Racist AI deepfake of Baltimore principal leads to arrest

A Baltimore-area high school athletic director was arrested Thursday after using artificial intelligence software, police said, to produce a racist and anti-Semitic audio clip in which he impersonated the school's principal.

Dazhon Darien, the athletic director at Pikesville High School, fabricated the recording — including a rant about “ungrateful black kids who can't get out of a paper bag” — in an attempt to smear the principal, Eric Eiswert, according to the department Baltimore County Police Department.

The fake recording, which was posted to Instagram in mid-January, spread quickly, upsetting public schools in Baltimore County, which is the 22nd largest school district in the nation and serves more than 100,000 students. As the district investigated, Mr. Eiswert, who denied making the comments, was inundated with threats to his safety, the police said. He has also been placed on administrative leave, the school district said.

Now Mr. Darien is accused of disrupting school operations and stalking the principal.

Mr. Eiswert referred a request for comment to a principals' trade group, the Council of Administrative and Supervisory Employees, which did not return a reporter's call. Mr. Darien, who posted bail on Thursday, could not immediately be reached for comment.

The Baltimore County case is just the latest sign of an escalation of AI abuse in schools. Many cases include deepfakes, or digitally altered video, audio, or images that can appear convincingly realistic.

Since last fall, schools across the United States have been scrambling to address troubling deepfake cases in which male students have used AI-powered “nudification” apps to create fake nude images of their classmates, some of which middle school students as young as 12 years old. The Baltimore County deepfake voice incident points to another AI risk for schools nationwide, this time for veteran educators and district leaders.

Deepfake revenge slander could occur in any workplace, but it is a particularly disturbing specter for school officials charged with protecting and educating children. A Baltimore County official warned Thursday that the rapid spread of new generative artificial intelligence tools is outpacing school protections and state laws.

“We are also entering a deeply troubling new frontier,” Baltimore County Executive Johnny Olszewski said during public comments on the arrest Thursday. He added that community leaders need to “take a broader look at how this technology can be used and abused to harm other people.”

The police account of the Baltimore County case shows how quickly pernicious deepfake misinformation can spread in schools, causing lasting harm to teachers, students and families.

According to police documents, Mr. Darien developed a complaint against Mr. Eiswert in December, after the principal began investigating him. Mr. Darien had authorized a district payment of $1,916 to his roommate, the police said, “under the guise” that the roommate worked as an assistant coach for the Pikesville women's soccer team.

Shortly thereafter, police said, Mr. Darien used the school district's Internet services to search for artificial intelligence tools, including OpenAI, the developer of the ChatGPT chatbot, and Microsoft's Bing Chat.

(The New York Times sued OpenAI and its partner, Microsoft, in December for copyright infringement of news content related to artificial intelligence systems.)

In mid-January, according to police, Mr.
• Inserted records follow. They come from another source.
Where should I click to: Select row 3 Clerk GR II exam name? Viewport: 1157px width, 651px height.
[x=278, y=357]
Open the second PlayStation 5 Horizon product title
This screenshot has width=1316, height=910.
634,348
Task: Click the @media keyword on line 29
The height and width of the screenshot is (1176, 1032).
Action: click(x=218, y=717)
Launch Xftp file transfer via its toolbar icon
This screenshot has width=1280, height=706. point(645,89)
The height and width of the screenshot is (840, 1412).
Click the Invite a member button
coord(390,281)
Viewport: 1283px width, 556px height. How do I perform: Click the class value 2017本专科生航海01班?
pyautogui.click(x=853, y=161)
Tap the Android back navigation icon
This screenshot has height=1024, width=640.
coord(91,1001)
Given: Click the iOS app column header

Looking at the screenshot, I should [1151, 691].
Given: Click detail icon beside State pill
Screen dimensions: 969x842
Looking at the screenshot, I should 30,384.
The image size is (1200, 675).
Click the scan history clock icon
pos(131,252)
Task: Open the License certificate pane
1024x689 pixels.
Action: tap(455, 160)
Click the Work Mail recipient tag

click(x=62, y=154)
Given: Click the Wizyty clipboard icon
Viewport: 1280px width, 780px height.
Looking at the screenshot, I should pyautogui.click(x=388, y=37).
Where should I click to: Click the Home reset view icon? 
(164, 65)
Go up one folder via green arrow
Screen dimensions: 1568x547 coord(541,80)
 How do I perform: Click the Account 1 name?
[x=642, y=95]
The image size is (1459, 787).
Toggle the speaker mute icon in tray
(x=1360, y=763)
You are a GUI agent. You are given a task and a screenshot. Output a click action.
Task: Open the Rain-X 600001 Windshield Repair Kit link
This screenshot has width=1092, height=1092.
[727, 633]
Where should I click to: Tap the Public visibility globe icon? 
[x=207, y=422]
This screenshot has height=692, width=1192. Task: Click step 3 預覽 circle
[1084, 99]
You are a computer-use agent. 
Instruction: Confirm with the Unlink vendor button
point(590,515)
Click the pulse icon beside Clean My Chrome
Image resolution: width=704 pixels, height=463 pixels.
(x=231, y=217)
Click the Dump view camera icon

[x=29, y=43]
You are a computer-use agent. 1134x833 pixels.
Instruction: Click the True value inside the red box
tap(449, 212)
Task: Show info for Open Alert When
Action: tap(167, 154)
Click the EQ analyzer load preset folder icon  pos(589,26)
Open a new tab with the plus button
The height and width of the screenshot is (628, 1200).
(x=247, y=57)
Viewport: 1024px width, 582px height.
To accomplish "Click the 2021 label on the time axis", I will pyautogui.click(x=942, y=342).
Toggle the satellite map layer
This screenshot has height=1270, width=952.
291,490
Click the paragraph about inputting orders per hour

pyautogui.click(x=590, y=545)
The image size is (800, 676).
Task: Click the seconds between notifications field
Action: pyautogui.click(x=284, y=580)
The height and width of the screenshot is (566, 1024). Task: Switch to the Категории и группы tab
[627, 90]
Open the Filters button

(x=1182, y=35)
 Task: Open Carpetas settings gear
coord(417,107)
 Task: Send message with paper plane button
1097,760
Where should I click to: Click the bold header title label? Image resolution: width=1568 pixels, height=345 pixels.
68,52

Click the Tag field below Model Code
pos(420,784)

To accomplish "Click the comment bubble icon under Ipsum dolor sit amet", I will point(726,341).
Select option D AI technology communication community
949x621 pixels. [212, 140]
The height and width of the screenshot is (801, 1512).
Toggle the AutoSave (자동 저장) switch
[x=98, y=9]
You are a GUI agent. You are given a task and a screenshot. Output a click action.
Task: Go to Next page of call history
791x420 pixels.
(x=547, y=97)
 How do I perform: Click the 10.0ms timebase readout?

Darien emailed a deepfake audio clip in which he posed as the principal and two other high school employees. The email, with the subject line “Pikesville Principal – Disturbing Recording,” was sent from a Gmail account that appeared to belong to an unknown third party but was tied to Mr. Darien's cell phone number, according to police documents.

One of those school employees then sent the doctored recording to news outlets and the National Association for the Advancement of Colored People, police documents say. She also forwarded it to a student who “knew he would quickly spread the message on various social media and throughout the school,” the documents say.

Soon, an Instagram account that tracks local crime posted the fake racist audio, saying it was a “rant about black students” and naming the principal as the speaker. The audio clip, which lasts less than a minute, has been shared more than 27,000 times and generated more than 2,800 comments, many of which called for the principal to be fired.

Police say the deepfake has had “profound repercussions,” straining trust among families, teachers and administrators at Pikesville High.

Upset and angry parents and students flooded the school with calls. Some teachers, police said, feared that “recording devices could have been placed in various locations around the school.” To address security concerns, the Police Department increased its presence at the school.

The police also ensured the safety of Mr Eiswert, who received a barrage of harassing messages and phone calls, some of which threatened him and his family with violence.

In public comments at a school board meeting in January, William Burke, executive director of the Council of Administrative and Supervisory Employees, which represents the principal, said that social media and the news media have allowed commentators to condemn Mr. Eiswert with “no proof and no accountability.”

“Please don't rush to judgment,” Mr. Burke implored. “Please make the investigation safe and fair.”

Two outside experts who later analyzed the recording for the Baltimore County Police Department concluded that the audio clip had been doctored. An expert said it contained “traces of AI-generated content with human modifications after the fact,” police documents say.